We Are More Than Meets the Eye

Background?

Prior to this research project looking into any indigenous group around the world, I did not know anything about Quechua people of Perú. I had known that Perú had a few indigenous groups, but I knew that many of the tribe members strayed from their practices because of intercultural mixing, so I assumed that there would not be many people to make up the Quechua, which I was wrong about.

What Did I Learn?

The largest indigenous group in Perú is the Quechua. These people are suffering major human rights violations legally, medically, and socially. Because they are poor from being swept aside in the political realm, and do not speak Spanish, they cannot advocate for themselves to fight against mining waste dumping, ridiculous and harmful medical operations, or even obtain health care. They are unable to rid themselves of child malnutrition, fight against domestic violence, and have no access to sexual education. The Quechua people raise alpacas, which is very interesting and funny, and the children are becoming increasingly interested in learned their traditional language and customs.

By studying a new culture, my desire to travel to and work in Latin America as a volunteer, aiding whomever is in need of help, has solidified. I learned that there are more people than we think who wish to revive their traditions and culture, but because of records and majorly decreased numbers of people, it can be difficult or even impossible to learn languages and customs.

Challenges

My ethnocentrism and critical cultural relativism was put to the test when I learned about the female circumcision, the poverty from uncaring government with no health care, or economic improvement, and the Quechua’s inability to stand against the mining companies destroying them. Within my sources, I noticed ethnocentrism with the topics people decided to cover, or not cover. It was difficult to find many intra-culture stories and sources, so there was most likely quite a bit of relevant (but not necessarily extremely important) information missing.

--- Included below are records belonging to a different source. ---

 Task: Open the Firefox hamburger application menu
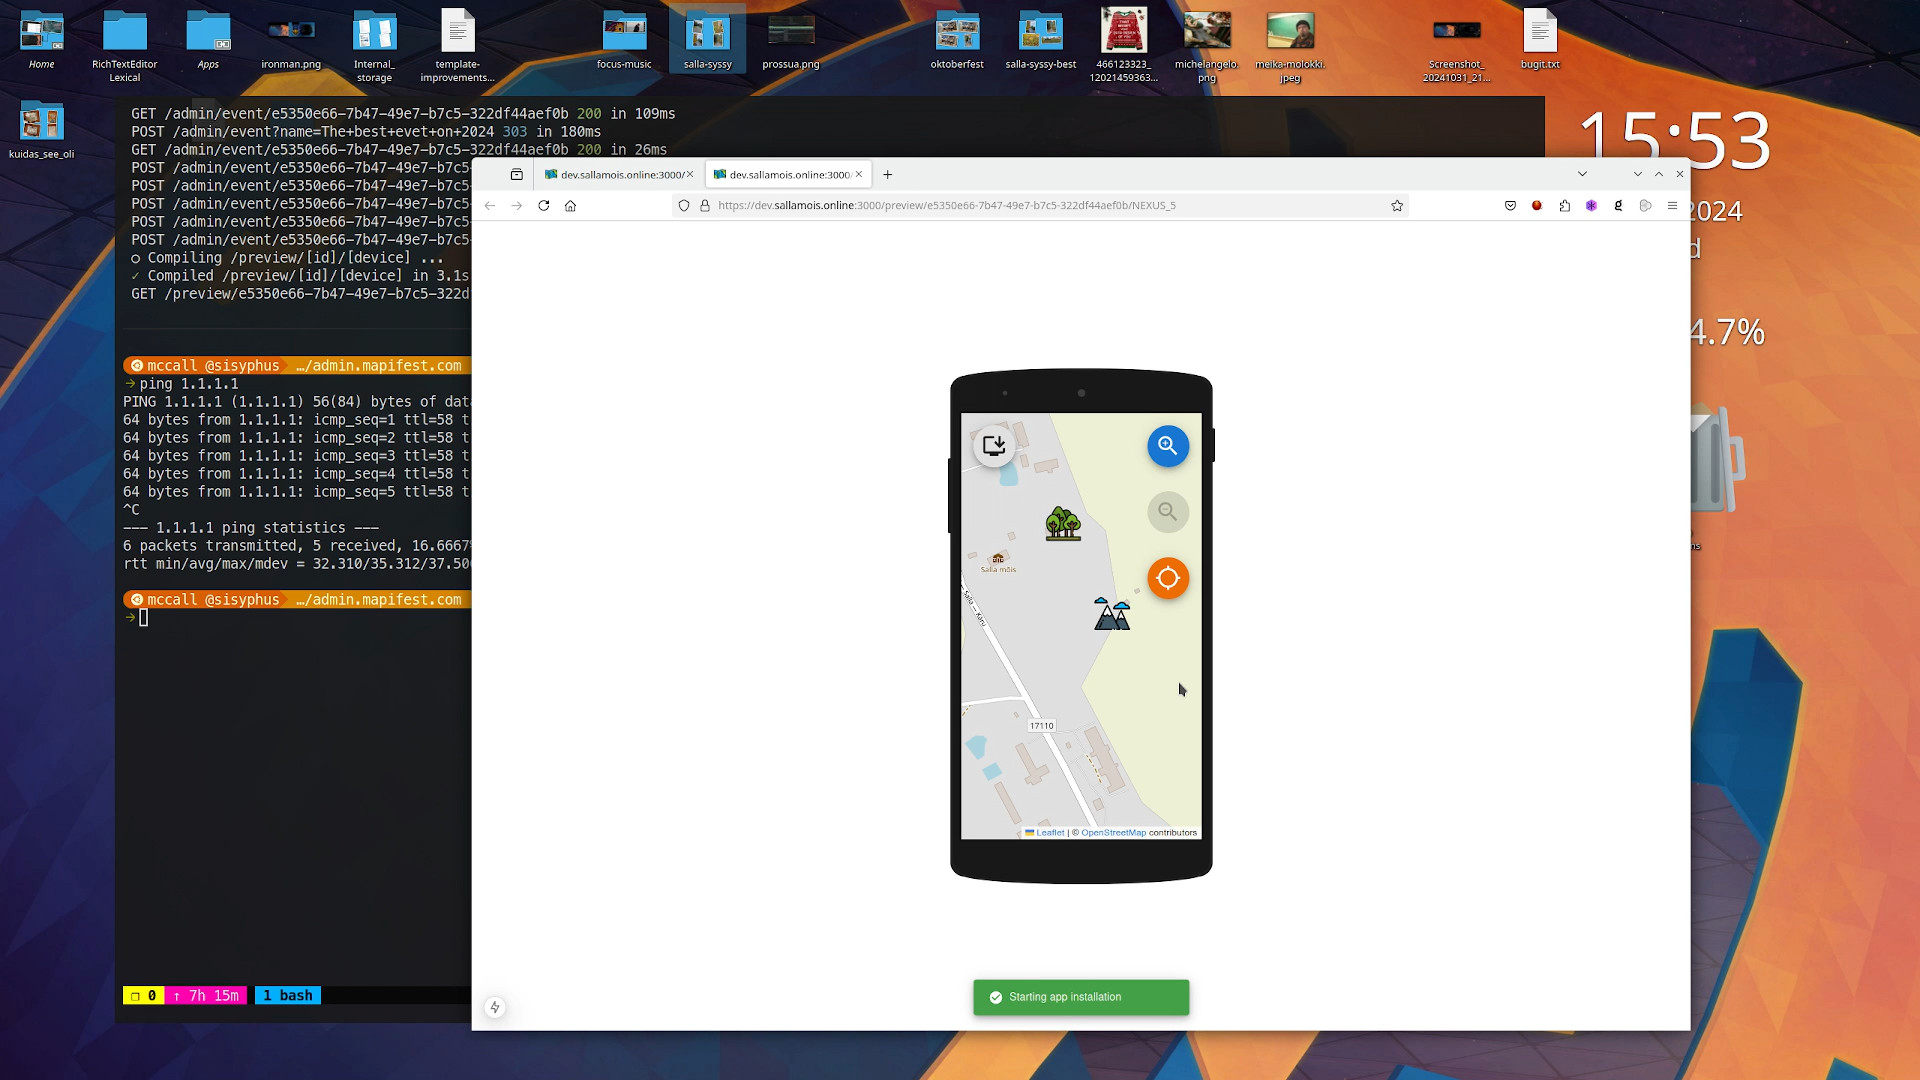pos(1672,205)
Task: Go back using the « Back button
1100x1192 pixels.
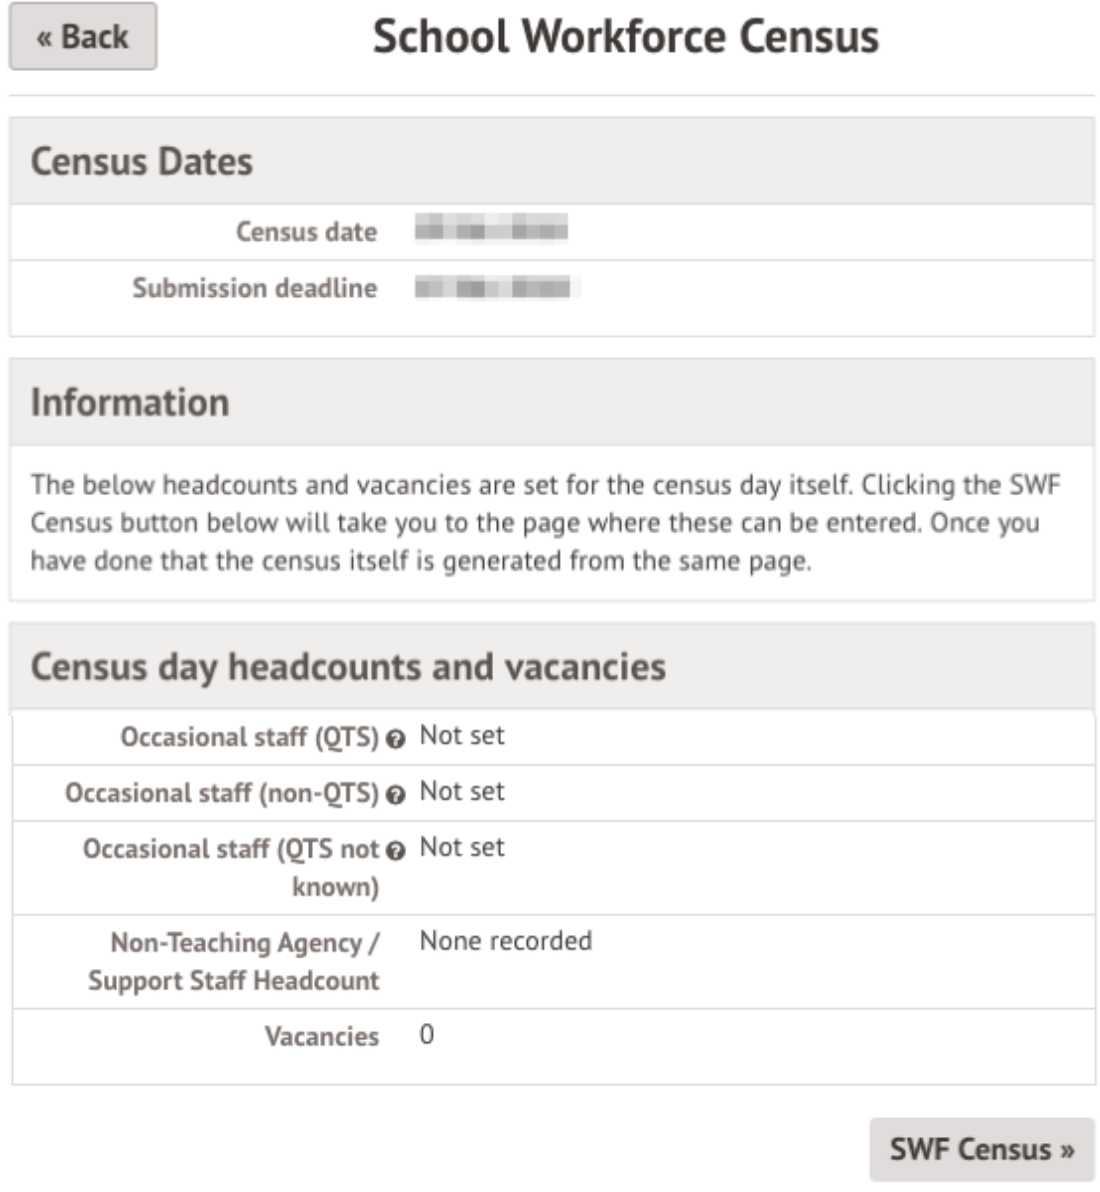Action: coord(83,37)
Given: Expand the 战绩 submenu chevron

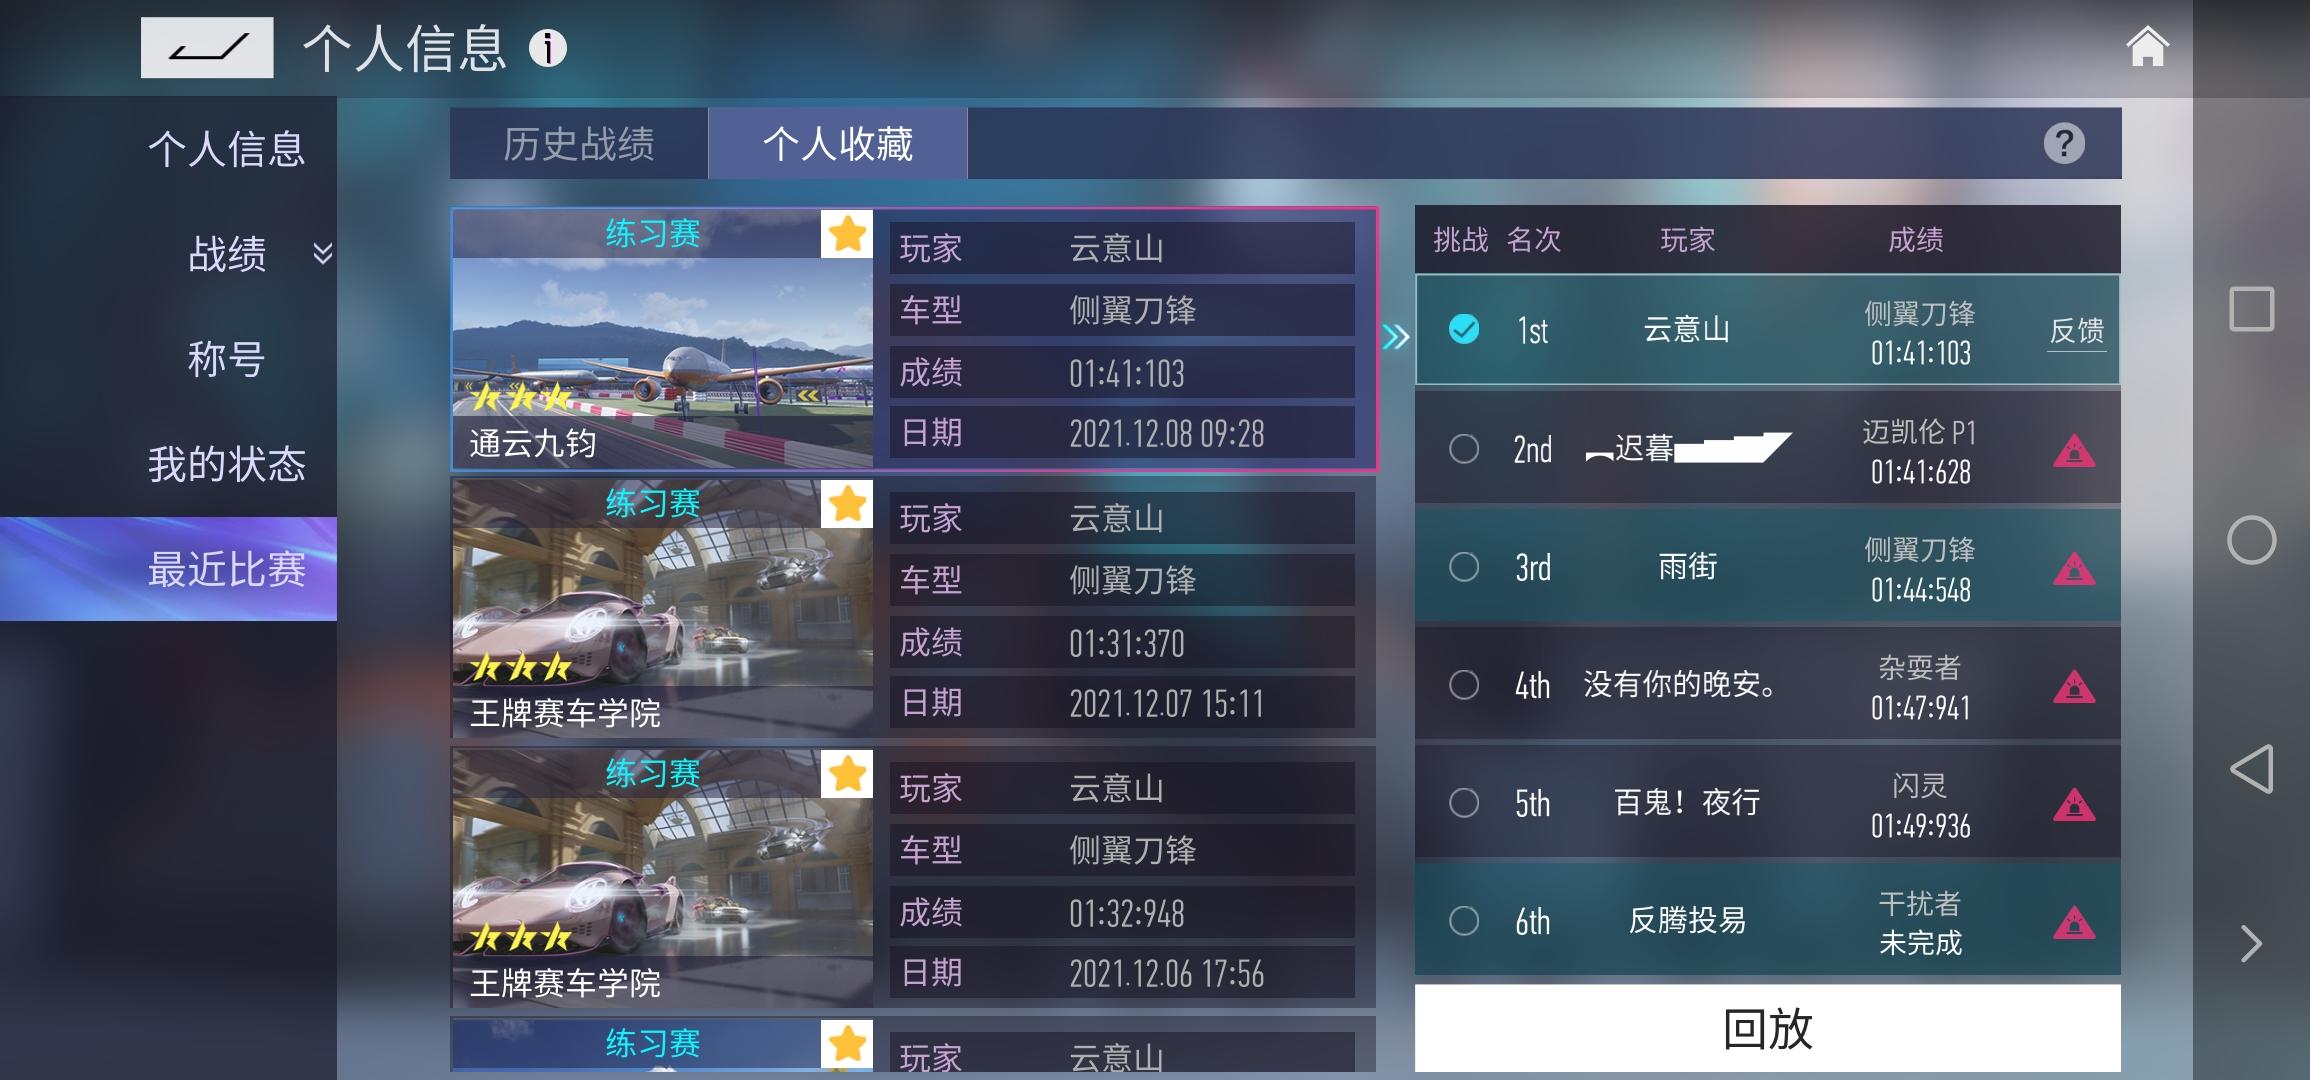Looking at the screenshot, I should point(322,253).
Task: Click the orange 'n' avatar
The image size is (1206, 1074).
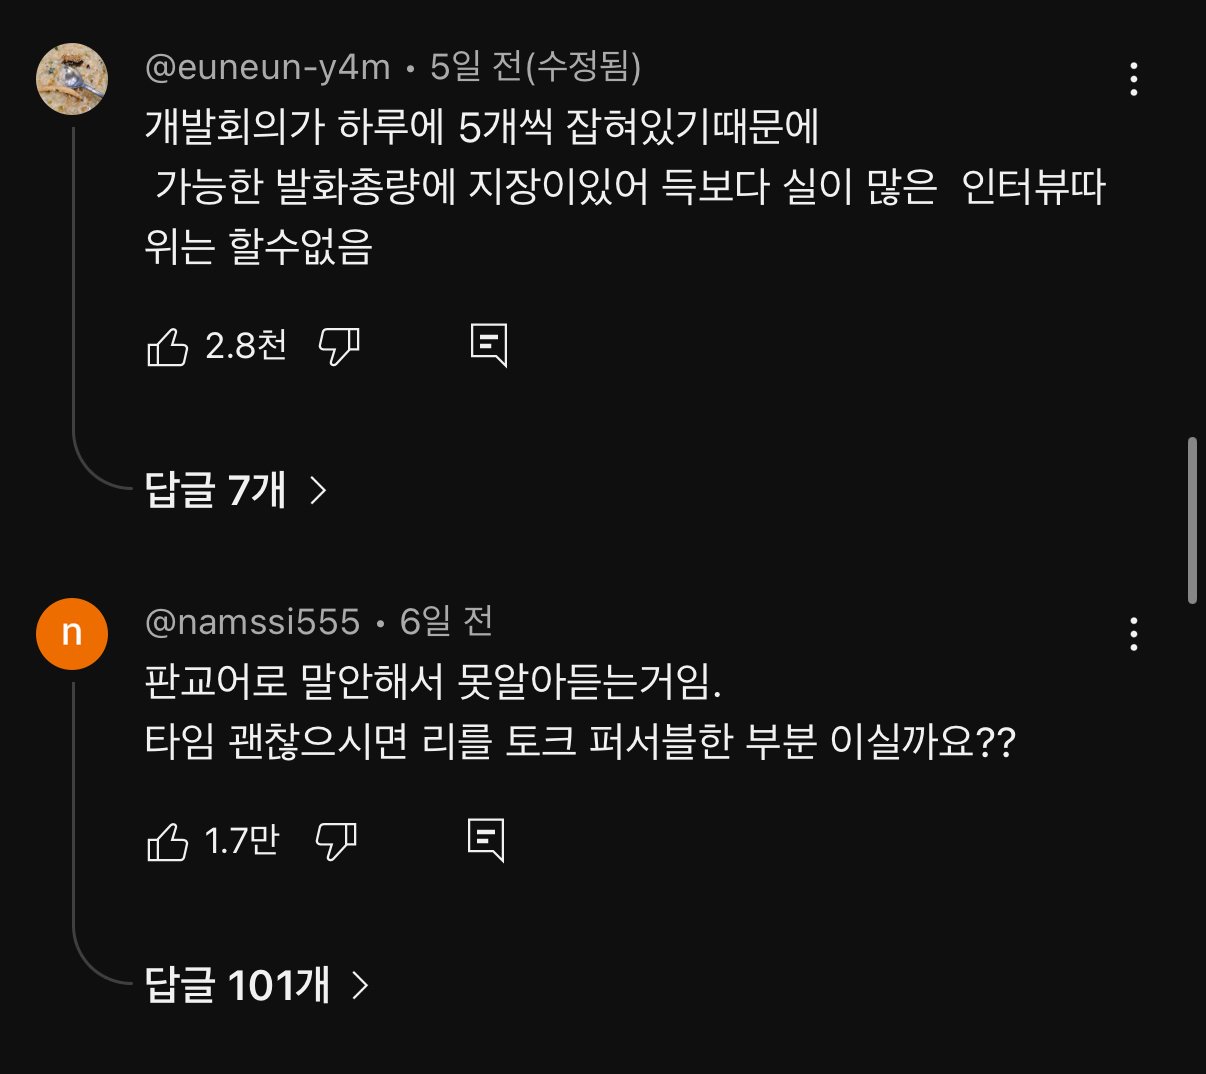Action: click(72, 634)
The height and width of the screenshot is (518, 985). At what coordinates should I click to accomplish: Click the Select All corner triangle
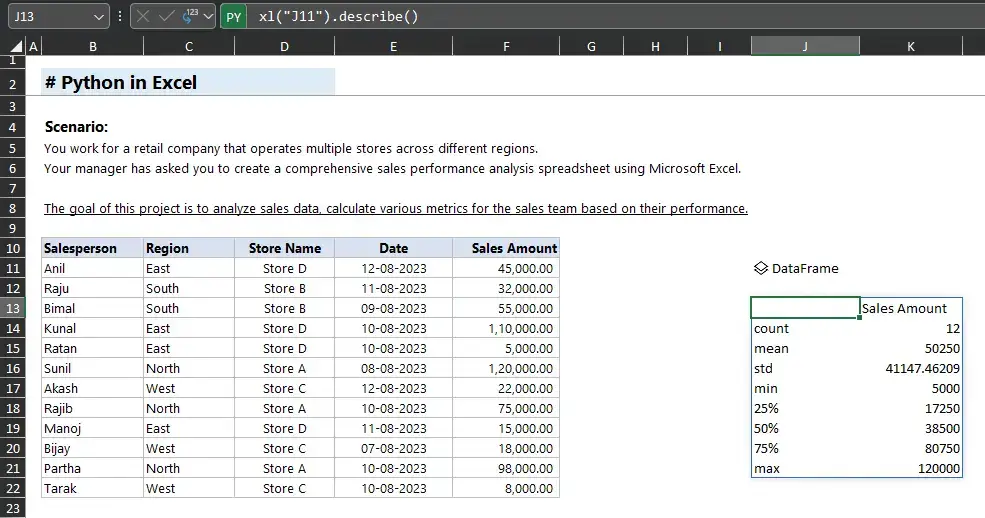tap(16, 47)
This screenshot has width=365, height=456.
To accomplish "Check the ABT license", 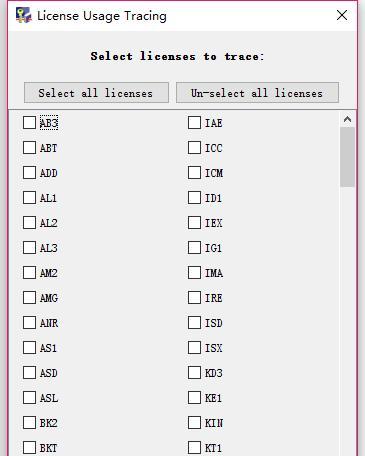I will pyautogui.click(x=29, y=148).
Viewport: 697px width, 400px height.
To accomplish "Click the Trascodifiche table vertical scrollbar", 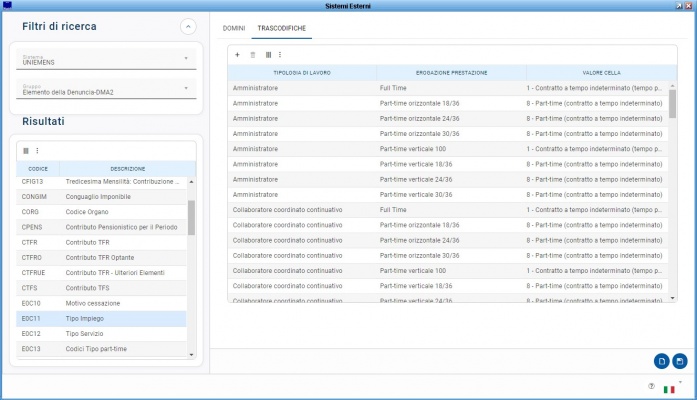I will click(672, 105).

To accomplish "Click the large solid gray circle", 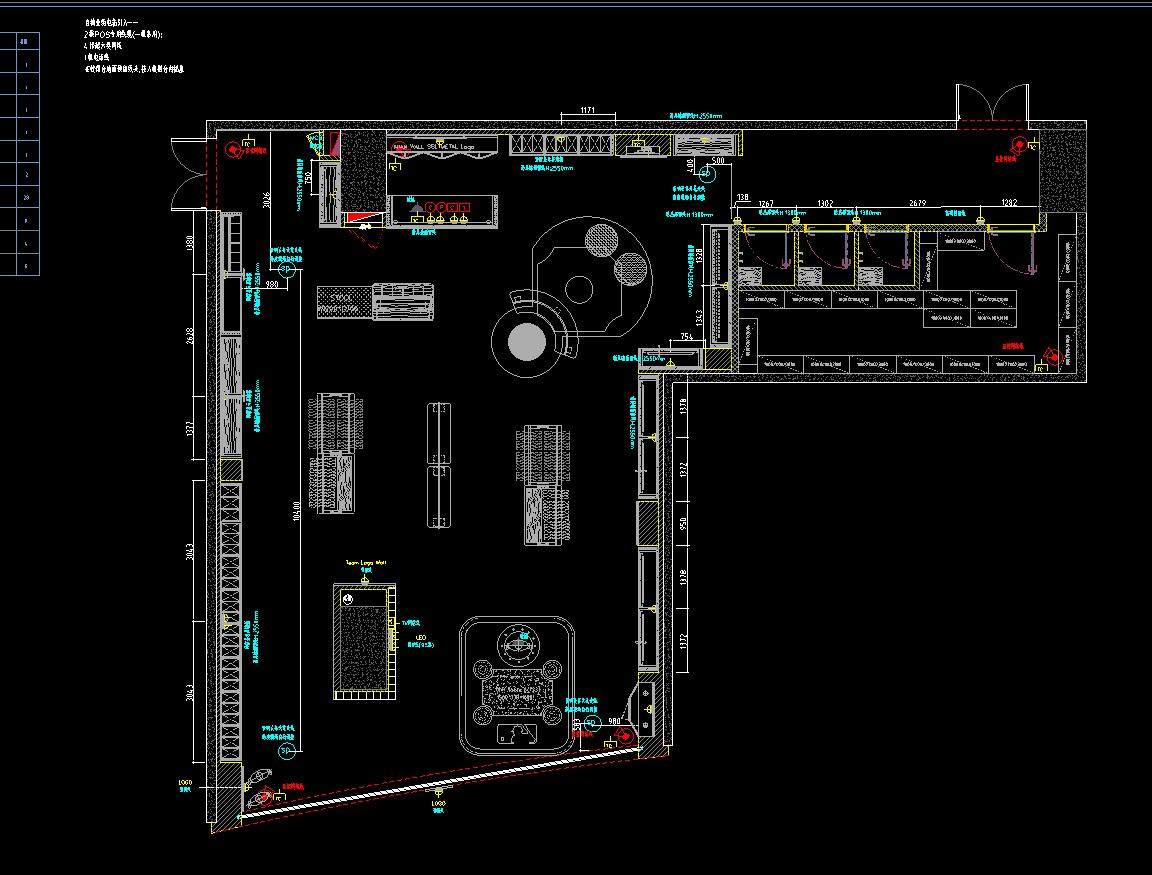I will point(527,343).
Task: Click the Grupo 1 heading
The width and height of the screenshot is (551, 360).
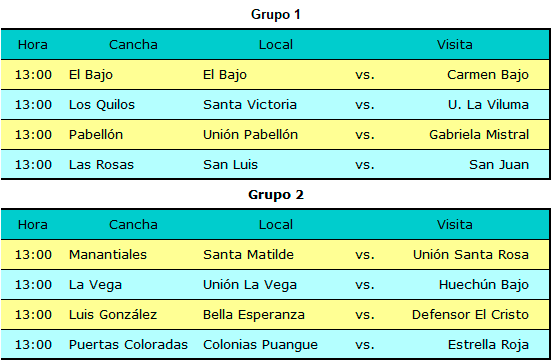Action: tap(276, 15)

How Was My Project Ethnographic?

I believe that my research of the Quechua was ethnographic because I collected as much information as I could find with trustworthy resources. It was difficult to know what information was correct and researched, and what websites were reiterated information from other websites. Learning about the Quechua traditions via YouTube was difficult, because in such a poor community, there probably are not many videos being taken, whether they be on phones or actual cameras, however the videos I found contributed to my ethnographic research because I was taking in everything being offered to me.

What Will I Take Away?

At the beginning of the quarter, I did not want to write blog posts for assignments, as I do not care for schooling to be electronic, even though it seems to be switching to this form as technology progresses, and people become more accustomed to using these resources. Using the Pierce College library databases, cultural specific websites such as Cultural Survival, and Perú’s government websites, as well as essentially creating my own mini-website has prepared me for the types of assignments my future professors and employers may require me to use.